How many lines in the material below include the string "zustimmen"? Answer with the number only.

[Data for this exercise — start]

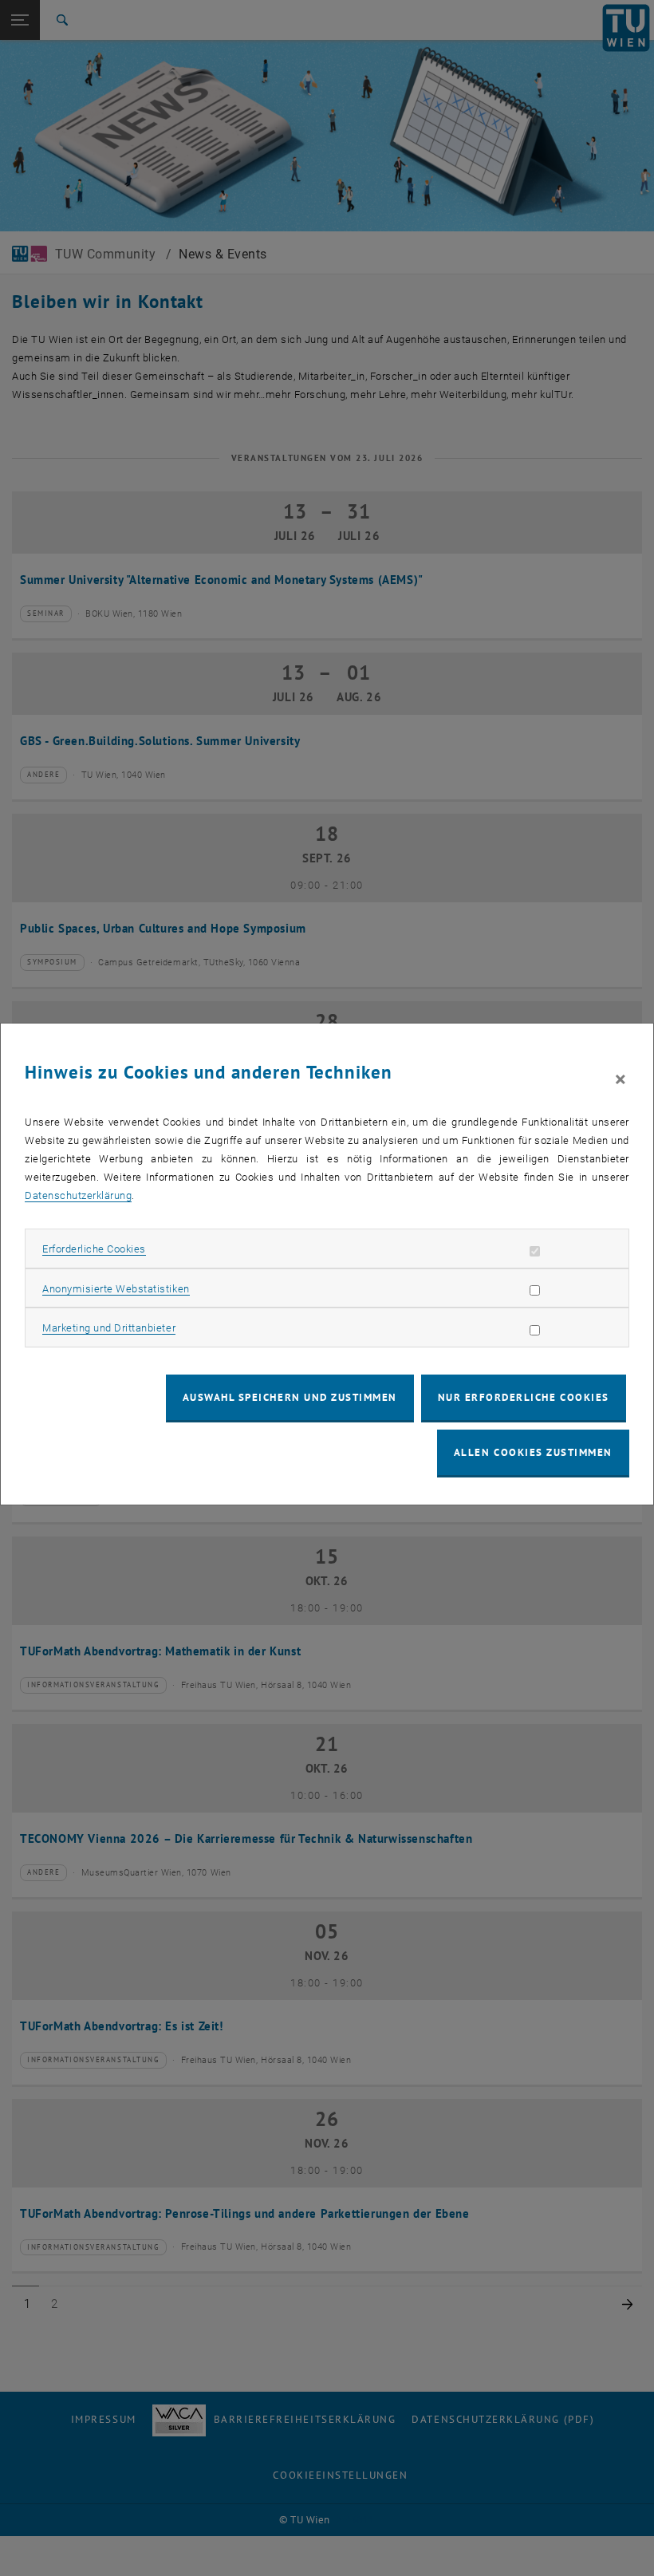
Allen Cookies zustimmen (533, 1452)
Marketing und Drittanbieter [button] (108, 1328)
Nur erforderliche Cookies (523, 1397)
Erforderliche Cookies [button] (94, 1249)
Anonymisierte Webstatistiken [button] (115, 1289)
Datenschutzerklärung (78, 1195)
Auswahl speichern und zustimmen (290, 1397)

[Data for this exercise — finish]

▶ **Answer section**: 2